**Study text**.
■ ■ ■ ■

Monday, January 20, 2020

Restaurant at the End of the Universe

Douglas Adams
Completed 1/19/2020, Reviewed 1/20/2020
4 stars

I think I finally got back into the spirit of the humor with this book.  I enjoyed it much more than Hitchhiker’s, probably because I didn’t remember all the jokes.  It seemed fresh and inventive.  I thought the plot was great, allowing for a little more character development.  My only big complaint was that the one female character, Trillian doesn’t get much to do or say. 

The team decides to go to the restaurant at the end of the universe because they’re so hungry from their previous adventures.  On their way, they are attacked by Vogons looking to kill Arthur and Trillian, the last remaining humans, after they destroyed the earth in the previous book.  They attack the ship, but it has no defenses because all of its resources are going into trying to figure out how to make a cup of tea for Arthur.  When all hope seems lost, the ship transports them to the restaurant.  After eating a meal of an animal that wants to be eaten, they steal a ship that’s autopiloted to crash into a star.  The improbable antics keep adding up until Arthur and Ford find themselves on a planet with nothing but middle-men, no intelligentsia, no workers.

The plot is absurd, a device to take the team from one crazy scene to another.  I was lots of fun.  At the same time, a lot of the scenes were quite poignant.  Adams is definitely poking fun at a lot of things, like the middle-men who are unknowingly exiled from their planet, including telephone sanitizers for example.  They are all oblivious to what’s happened to them.  The joke seems pretty cruel until we find out that their home planet is wiped out by a virus caught from an unsanitized phone. 

Underlying all the absurdity, there is a conspiracy plot that’s a bit more serious.  Zaphod Beeblebrox, the now former president of the Galaxy, doesn’t remember a mission he was party to.  There are powerful people trying to stop him.  It leads the team to the ruler of the universe and to the realization that people who want to be in power shouldn’t be.

The book, like all the books in the series, are not meant to be taken seriously.  It’s basically a collection of crazy skits thrown together to make some sort of linear plot.  It is much like an episode of Monty Python, which had crazy skits that segued into each other.  Some of the skits are more memorable than others, but they are all funny.  I give this book four stars out of five.  This was a welcome relief after the last book I read which was very heavy and dark.

■ ■ ■ ■

**Supplied data**.
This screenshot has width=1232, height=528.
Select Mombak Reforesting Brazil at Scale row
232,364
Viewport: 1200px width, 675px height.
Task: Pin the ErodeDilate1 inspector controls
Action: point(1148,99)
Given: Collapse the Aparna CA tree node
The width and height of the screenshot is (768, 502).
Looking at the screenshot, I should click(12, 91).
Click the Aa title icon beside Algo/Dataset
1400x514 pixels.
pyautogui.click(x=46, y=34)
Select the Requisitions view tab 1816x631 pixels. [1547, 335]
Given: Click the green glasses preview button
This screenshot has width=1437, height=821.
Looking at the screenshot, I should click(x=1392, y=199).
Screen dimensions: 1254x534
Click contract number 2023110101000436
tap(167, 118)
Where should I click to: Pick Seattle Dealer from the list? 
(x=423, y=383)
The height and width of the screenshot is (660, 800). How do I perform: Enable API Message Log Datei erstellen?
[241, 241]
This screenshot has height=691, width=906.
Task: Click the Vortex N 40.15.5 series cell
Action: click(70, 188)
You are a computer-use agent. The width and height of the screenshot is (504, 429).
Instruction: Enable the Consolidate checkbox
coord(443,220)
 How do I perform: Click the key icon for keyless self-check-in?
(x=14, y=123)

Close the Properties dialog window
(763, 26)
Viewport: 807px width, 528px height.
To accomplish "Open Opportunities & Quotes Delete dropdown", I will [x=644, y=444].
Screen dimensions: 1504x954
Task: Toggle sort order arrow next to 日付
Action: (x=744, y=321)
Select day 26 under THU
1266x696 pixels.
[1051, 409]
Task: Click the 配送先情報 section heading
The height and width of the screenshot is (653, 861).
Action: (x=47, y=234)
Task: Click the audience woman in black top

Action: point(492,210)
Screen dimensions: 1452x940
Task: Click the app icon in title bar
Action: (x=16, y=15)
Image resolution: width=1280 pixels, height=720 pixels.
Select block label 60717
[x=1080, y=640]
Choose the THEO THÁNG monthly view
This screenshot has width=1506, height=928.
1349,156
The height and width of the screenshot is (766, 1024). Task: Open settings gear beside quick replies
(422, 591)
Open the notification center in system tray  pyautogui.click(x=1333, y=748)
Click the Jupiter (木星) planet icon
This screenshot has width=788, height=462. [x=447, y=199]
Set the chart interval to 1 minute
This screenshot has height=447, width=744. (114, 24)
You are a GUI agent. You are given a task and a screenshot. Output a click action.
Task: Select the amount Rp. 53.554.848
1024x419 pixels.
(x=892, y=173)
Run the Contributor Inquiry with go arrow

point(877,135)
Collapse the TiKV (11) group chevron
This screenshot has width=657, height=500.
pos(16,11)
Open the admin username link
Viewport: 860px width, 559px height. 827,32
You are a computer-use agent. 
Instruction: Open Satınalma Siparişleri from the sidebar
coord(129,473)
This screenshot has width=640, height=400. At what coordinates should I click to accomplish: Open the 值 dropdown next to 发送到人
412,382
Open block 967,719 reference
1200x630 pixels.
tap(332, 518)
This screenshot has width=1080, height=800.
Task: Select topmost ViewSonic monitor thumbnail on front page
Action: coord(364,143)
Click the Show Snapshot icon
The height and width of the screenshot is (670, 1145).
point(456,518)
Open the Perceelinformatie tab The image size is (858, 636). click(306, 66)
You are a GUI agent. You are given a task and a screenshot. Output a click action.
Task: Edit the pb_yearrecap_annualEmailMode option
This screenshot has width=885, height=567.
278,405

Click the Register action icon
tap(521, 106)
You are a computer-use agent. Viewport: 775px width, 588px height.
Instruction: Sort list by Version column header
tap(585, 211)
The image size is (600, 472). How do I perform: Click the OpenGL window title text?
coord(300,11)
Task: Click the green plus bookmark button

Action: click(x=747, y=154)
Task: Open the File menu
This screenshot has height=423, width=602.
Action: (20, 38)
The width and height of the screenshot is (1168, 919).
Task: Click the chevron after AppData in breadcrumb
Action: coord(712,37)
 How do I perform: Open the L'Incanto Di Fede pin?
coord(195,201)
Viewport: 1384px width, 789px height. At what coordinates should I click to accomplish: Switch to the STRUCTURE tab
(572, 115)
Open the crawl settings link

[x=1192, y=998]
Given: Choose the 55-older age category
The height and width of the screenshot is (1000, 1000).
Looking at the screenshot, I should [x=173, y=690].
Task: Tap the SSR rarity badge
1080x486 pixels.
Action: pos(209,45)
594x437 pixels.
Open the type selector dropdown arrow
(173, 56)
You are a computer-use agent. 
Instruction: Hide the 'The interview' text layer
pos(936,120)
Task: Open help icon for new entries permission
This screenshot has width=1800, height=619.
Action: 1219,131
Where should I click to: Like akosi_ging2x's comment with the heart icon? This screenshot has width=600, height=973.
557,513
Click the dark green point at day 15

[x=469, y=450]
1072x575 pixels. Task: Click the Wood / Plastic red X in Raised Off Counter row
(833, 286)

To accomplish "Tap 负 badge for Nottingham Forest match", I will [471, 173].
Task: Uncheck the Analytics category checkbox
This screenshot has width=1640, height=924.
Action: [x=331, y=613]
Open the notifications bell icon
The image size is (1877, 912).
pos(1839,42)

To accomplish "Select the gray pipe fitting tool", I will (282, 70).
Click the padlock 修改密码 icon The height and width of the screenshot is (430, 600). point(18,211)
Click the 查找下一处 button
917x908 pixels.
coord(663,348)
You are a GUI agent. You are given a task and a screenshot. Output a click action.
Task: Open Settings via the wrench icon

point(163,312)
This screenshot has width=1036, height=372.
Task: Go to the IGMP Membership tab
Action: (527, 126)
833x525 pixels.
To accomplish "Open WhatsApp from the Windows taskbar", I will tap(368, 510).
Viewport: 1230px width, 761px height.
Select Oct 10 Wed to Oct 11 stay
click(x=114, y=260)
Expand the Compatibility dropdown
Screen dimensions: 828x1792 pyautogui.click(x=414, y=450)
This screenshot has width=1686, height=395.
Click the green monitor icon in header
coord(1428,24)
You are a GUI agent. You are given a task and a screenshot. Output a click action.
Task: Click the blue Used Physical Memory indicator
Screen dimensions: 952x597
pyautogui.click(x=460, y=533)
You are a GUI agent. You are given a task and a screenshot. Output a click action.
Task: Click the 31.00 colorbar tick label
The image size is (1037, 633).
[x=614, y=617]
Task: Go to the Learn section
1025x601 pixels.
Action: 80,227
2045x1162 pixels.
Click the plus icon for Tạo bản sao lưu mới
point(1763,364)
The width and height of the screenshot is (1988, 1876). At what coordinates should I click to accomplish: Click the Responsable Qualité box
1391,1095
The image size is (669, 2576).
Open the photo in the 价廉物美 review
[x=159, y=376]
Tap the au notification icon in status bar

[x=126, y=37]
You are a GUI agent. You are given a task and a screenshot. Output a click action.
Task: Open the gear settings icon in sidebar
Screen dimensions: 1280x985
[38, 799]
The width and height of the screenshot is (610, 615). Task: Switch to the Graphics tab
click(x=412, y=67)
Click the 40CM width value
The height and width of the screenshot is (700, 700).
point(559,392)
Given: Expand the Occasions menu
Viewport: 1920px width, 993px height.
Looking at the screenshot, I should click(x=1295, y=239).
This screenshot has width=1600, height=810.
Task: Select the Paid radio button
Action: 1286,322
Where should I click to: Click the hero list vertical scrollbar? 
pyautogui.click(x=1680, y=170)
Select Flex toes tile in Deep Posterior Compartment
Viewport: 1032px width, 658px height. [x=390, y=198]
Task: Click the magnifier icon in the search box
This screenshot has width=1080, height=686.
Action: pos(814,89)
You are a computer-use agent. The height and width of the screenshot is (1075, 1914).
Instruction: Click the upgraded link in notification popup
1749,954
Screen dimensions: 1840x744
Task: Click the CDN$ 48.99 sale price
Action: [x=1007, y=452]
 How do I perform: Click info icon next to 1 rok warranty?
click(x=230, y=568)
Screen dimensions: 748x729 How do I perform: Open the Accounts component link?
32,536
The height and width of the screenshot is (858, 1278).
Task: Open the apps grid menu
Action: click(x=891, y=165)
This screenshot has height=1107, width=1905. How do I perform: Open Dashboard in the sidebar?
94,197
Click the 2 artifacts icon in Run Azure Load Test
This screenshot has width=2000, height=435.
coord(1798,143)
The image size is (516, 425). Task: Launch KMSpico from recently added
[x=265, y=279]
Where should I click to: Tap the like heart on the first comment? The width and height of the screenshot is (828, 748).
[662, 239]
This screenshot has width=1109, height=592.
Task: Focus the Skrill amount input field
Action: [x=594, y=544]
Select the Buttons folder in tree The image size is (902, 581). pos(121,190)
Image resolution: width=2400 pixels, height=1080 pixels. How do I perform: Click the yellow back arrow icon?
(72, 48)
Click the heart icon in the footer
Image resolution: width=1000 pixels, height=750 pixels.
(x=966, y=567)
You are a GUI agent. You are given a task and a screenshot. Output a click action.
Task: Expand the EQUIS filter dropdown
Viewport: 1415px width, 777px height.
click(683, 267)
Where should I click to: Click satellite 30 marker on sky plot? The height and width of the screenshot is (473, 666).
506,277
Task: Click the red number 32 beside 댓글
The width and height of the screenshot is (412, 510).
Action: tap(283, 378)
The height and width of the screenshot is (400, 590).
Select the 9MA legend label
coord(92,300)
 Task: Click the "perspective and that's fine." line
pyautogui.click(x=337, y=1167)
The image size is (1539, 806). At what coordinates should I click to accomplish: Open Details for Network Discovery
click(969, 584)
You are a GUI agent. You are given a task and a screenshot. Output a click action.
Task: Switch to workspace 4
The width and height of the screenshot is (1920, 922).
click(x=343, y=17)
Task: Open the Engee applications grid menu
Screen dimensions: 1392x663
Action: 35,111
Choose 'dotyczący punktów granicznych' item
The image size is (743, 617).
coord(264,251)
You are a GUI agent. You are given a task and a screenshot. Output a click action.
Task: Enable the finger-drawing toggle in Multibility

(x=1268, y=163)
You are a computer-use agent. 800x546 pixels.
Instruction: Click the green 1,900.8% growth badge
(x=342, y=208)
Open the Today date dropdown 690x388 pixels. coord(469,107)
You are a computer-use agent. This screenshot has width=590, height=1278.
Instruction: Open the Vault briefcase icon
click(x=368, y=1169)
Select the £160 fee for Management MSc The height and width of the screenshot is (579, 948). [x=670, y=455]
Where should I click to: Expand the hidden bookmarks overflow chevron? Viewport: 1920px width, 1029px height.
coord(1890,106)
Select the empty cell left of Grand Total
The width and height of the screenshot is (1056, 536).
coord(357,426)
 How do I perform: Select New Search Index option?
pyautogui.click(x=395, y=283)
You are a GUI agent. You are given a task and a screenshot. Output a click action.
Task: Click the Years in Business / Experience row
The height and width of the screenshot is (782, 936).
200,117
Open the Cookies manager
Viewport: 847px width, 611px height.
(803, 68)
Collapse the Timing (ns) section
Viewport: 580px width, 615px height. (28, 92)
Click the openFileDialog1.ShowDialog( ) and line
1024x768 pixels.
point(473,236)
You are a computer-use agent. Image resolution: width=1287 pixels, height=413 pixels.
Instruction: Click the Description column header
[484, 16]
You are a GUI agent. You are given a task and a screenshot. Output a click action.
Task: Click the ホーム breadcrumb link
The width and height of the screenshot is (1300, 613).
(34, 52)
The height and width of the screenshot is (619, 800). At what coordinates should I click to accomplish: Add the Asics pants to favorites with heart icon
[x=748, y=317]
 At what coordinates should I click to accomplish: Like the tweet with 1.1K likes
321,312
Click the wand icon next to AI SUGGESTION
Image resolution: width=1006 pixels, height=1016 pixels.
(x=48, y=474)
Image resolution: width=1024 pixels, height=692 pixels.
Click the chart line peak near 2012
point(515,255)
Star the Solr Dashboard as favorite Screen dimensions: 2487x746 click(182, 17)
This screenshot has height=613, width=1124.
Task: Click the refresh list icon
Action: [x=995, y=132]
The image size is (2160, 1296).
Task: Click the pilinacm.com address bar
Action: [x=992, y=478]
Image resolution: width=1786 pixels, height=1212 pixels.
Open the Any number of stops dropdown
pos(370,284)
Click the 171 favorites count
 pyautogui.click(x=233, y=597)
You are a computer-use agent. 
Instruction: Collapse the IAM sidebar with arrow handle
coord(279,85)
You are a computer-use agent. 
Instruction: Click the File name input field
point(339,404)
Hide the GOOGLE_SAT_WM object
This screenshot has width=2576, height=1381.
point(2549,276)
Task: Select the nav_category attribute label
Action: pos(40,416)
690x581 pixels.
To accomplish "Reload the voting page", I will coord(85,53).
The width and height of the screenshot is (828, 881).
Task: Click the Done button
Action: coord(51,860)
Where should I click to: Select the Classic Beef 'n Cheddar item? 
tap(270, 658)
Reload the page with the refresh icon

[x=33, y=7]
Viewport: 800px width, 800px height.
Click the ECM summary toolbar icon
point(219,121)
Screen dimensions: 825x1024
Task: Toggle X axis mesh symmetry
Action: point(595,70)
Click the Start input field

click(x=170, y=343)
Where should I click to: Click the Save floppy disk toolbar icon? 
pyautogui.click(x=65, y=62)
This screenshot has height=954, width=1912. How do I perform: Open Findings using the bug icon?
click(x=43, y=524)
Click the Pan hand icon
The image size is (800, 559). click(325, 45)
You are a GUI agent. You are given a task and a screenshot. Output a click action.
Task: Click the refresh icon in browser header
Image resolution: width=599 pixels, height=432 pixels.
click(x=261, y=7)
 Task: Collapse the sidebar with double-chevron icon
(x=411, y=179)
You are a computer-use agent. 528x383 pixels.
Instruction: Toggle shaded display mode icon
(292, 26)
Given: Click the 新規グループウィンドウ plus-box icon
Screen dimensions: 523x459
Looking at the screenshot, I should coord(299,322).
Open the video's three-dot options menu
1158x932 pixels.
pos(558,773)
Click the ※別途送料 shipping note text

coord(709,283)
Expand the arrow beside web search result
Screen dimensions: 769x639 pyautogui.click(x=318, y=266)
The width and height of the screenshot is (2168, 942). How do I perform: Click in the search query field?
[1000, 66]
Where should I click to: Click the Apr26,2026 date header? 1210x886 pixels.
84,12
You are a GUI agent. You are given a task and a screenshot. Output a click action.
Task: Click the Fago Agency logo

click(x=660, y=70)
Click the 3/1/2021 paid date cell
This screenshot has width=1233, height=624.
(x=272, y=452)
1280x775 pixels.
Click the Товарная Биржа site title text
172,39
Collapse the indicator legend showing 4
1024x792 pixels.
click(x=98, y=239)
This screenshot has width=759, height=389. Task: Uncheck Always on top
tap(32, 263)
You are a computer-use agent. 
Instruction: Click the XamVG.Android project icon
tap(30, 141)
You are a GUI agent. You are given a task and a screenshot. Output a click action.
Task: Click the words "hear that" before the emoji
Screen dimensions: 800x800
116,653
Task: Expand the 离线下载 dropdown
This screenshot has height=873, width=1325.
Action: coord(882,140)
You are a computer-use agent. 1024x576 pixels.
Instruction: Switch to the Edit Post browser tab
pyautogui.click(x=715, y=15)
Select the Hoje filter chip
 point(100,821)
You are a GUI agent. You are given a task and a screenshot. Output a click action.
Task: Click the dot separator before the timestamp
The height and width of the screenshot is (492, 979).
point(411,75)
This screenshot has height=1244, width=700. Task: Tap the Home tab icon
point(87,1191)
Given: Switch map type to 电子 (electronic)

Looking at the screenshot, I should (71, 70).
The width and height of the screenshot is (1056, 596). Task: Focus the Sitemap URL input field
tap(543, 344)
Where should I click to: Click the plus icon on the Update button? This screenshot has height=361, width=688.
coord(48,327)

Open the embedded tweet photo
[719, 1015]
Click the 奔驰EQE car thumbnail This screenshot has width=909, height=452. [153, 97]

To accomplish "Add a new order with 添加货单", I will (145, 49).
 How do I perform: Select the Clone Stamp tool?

■ ■ ■ ■

**Work instructions**.
• a. List every character from the novel whom the book review mentions by name.
• b. From the book review, copy out word for word the part starting with "I think I finally" and going on through "to do or say.".

**Solutions to each task**.
• a. Trillian, Arthur, Ford, Zaphod Beeblebrox

• b.
I think I finally got back into the spirit of the humor with this book.  I enjoyed it much more than Hitchhiker’s, probably because I didn’t remember all the jokes.  It seemed fresh and inventive.  I thought the plot was great, allowing for a little more character development.  My only big complaint was that the one female character, Trillian doesn’t get much to do or say.